RIL plea comes following a Central govt notification that the Reliance Gas brand to restrict its own marketing of domestically produced LPG to 10,000 tonnes per month

As per the ministry’s order, RIL sells the LPG produced at its two refineries at Jamnagar, Gujarat, to public sector retailers. Photo: ReutersPremium
As per the ministry’s order, RIL sells the LPG produced at its two refineries at Jamnagar, Gujarat, to public sector retailers. Photo: Reuters

Mumbai: Mukesh Ambani-led Reliance Industries Ltd (RIL) has requested the petroleum ministry to remove the cap on the quantity of liquefied petroleum gas (LPG) that the company is permitted to sell through its own parallel marketing channel, two people aware of the development said.

In a notification on 29 July 2015, the ministry had directed RIL, which sells LPG cylinders under the Reliance Gas brand, to restrict its own marketing of domestically produced LPG to 10,000 tonnes per month.

“RIL has approached the ministry requesting them to remove the cap of 10,000 tonnes per month altogether, said the first person mentioned above—an official from an oil marketing company who declined to be identified.

Although the ministry has not heeded RIL’s request so far, there are continuous follow-ups by the company, the person added.

RIL did not respond to an email questionnaire sent on 27 December.

As per the LPG Control Order on regulation of supply and distribution, issued by the petroleum ministry in 2000, all cooking gas produced domestically must be supplied to state-run oil marketing companies—Bharat Petroleum Corp. Ltd (BPCL), Hindustan Petroleum Corp. Ltd (HPCL) and Indian Oil Corp. Ltd (IOC).

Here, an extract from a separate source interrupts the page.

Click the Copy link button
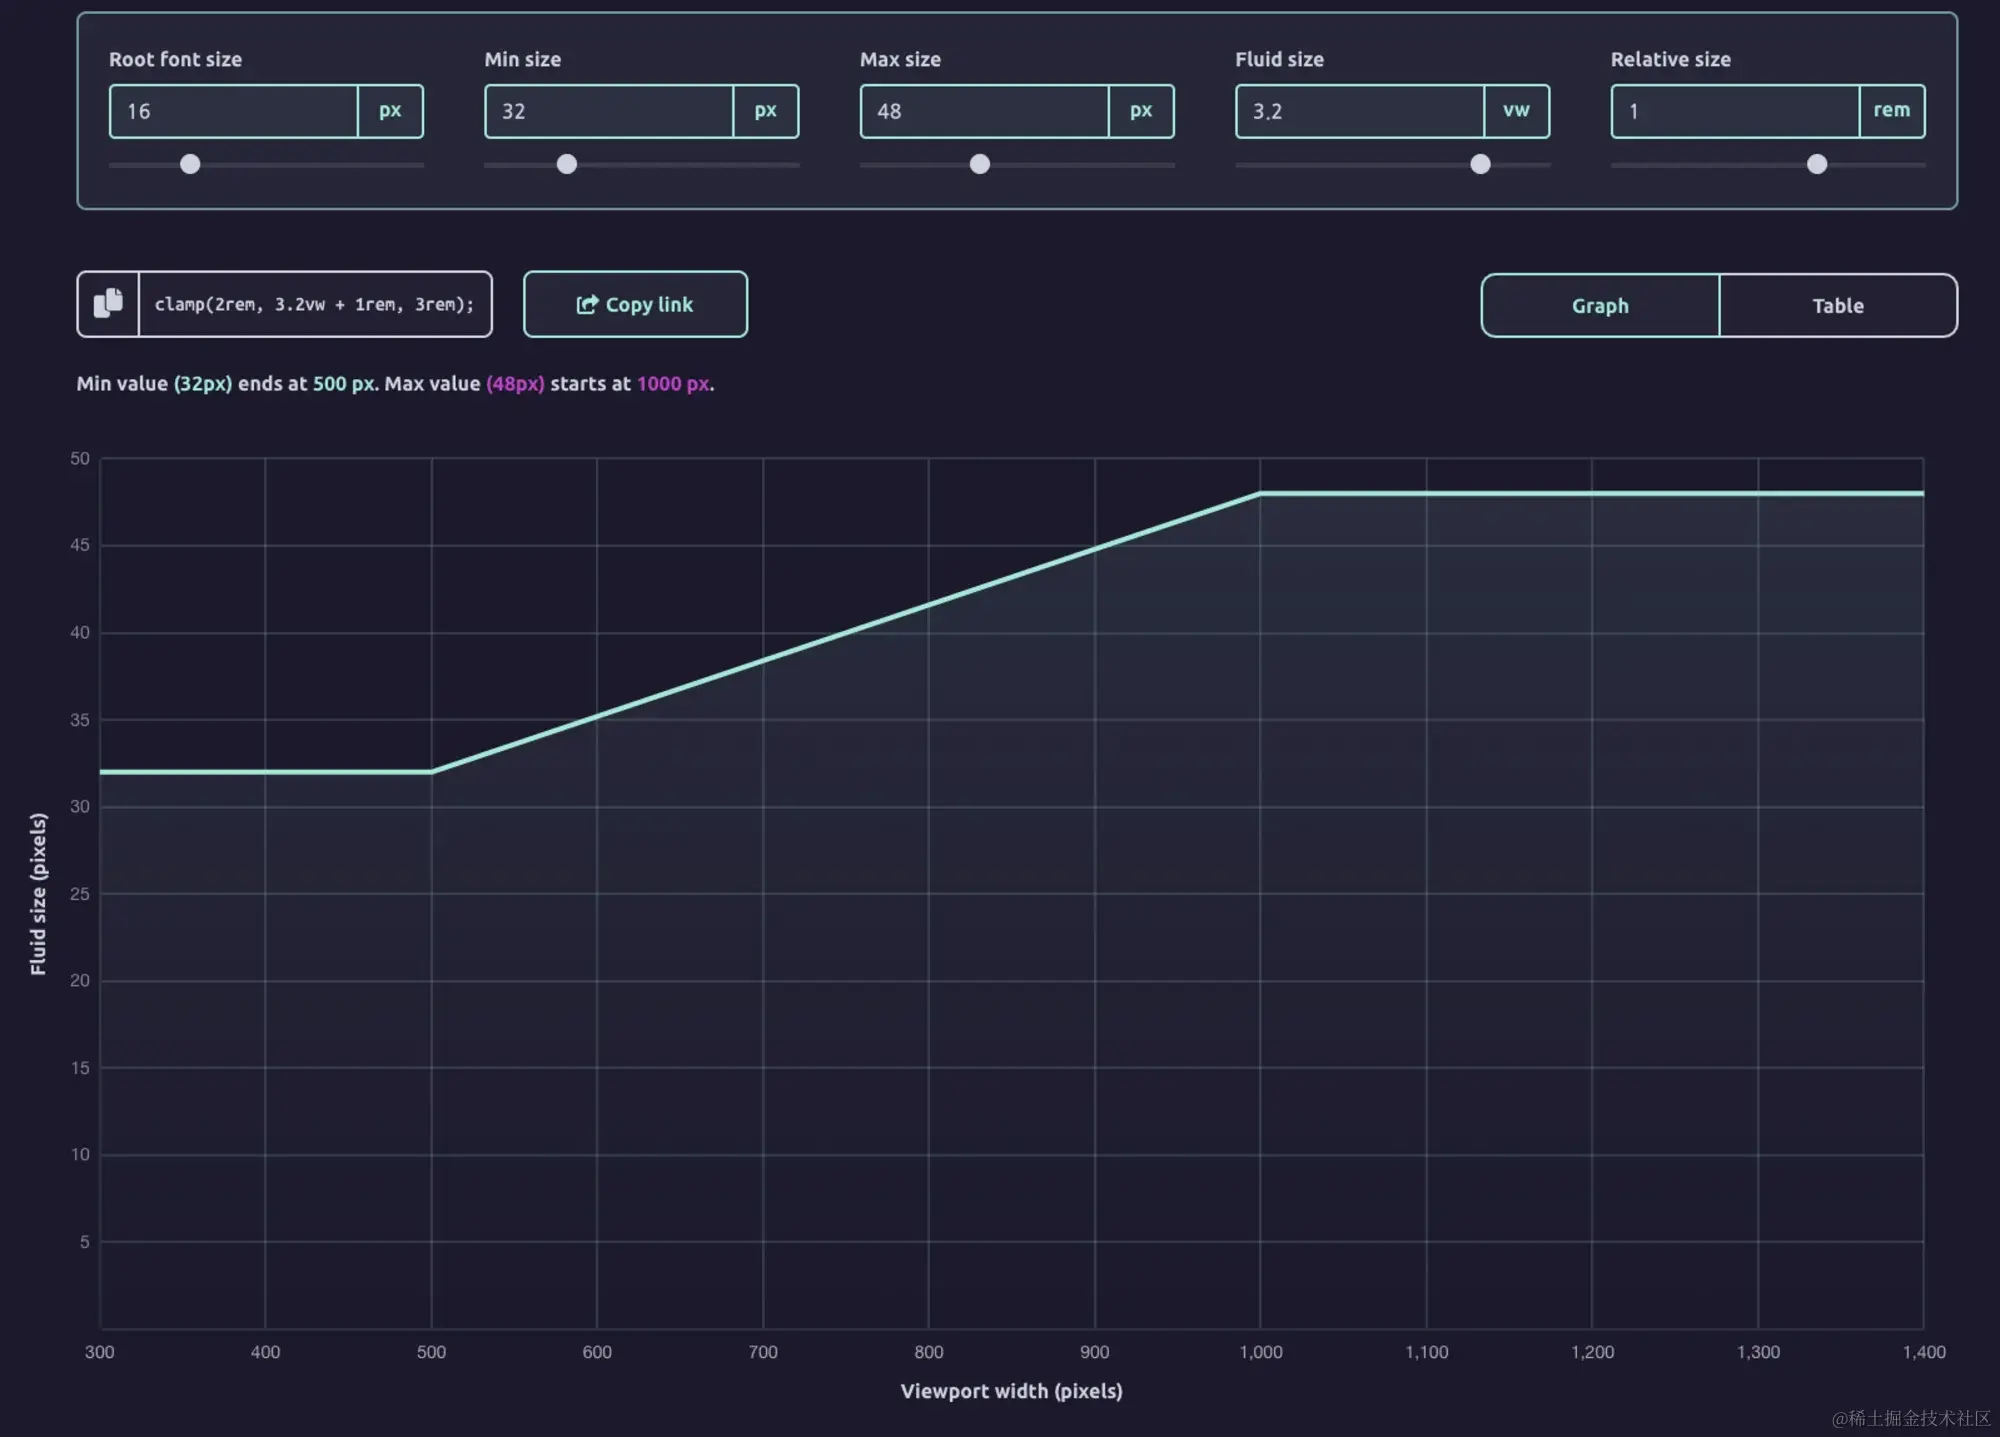Image resolution: width=2000 pixels, height=1437 pixels. 635,304
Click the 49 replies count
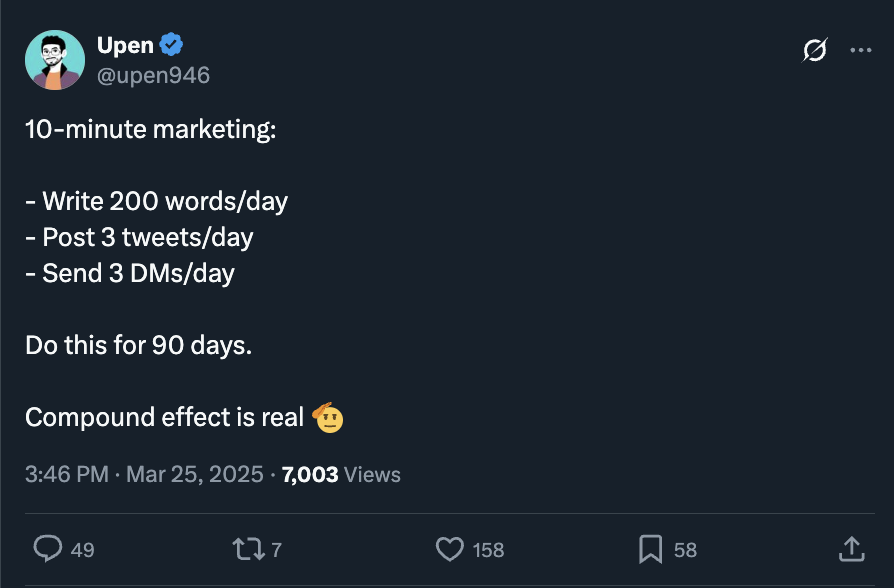 point(83,550)
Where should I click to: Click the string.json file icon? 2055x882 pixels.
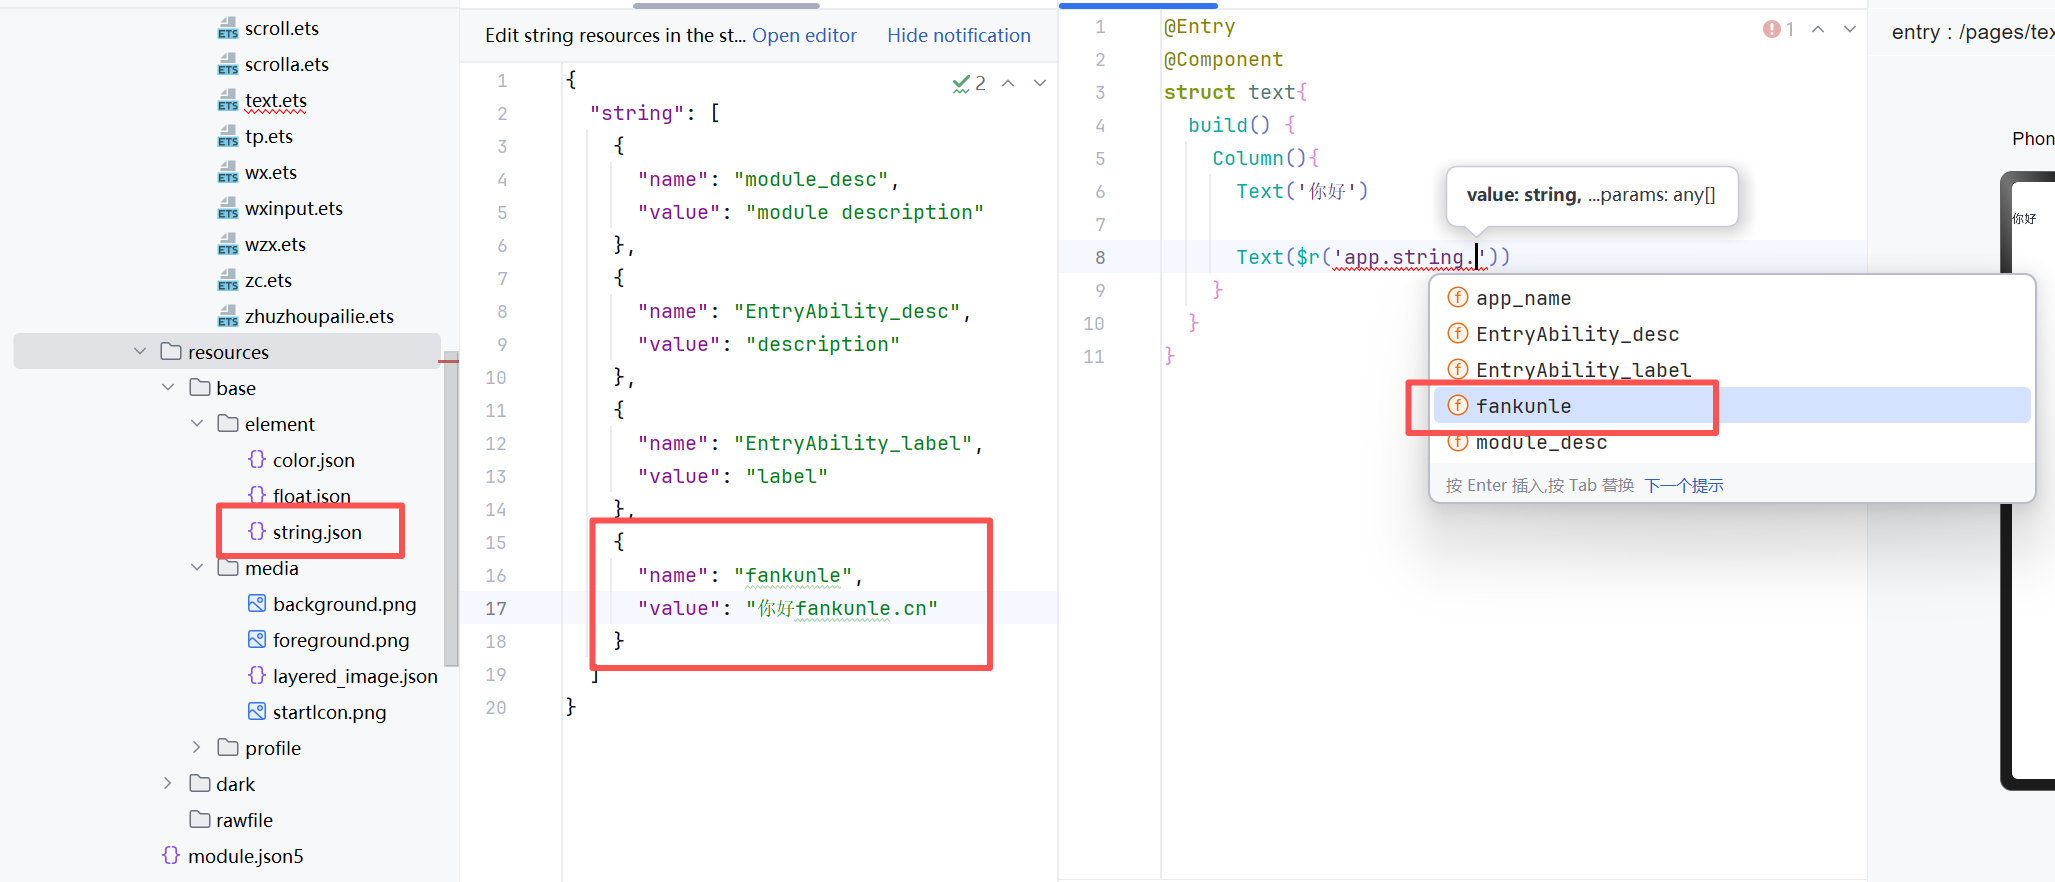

As per the ministry’s order, RIL sells the LPG produced at its two refineries at Jamnagar, Gujarat, to public sector retailers. However, under a Parallel Marketing Scheme (PMS), private companies are allowed to import and market LPG to bulk consumers.

In July 2016, RIL launched its small-capacity 5-kg cylinders, which qualify as free trade LPG (FTL). This means they are not subsidised by the government, unlike the commonly used 14.2-kg domestic cylinders.

The larger capacity cylinders are sold at market price to consumers who have the option of receiving a government subsidy in their bank accounts. Private firms are not entitled to government subsidies, unlike state-run oil marketing companies, and have to sell fuel at market price.

But with the government’s bid to restrict the volume of subsidy by barring consumers earning more than Rs10 lakh per annum from taking advantage of subsidised LPG, an attractive market for LPG has opened up to private players such as RIL.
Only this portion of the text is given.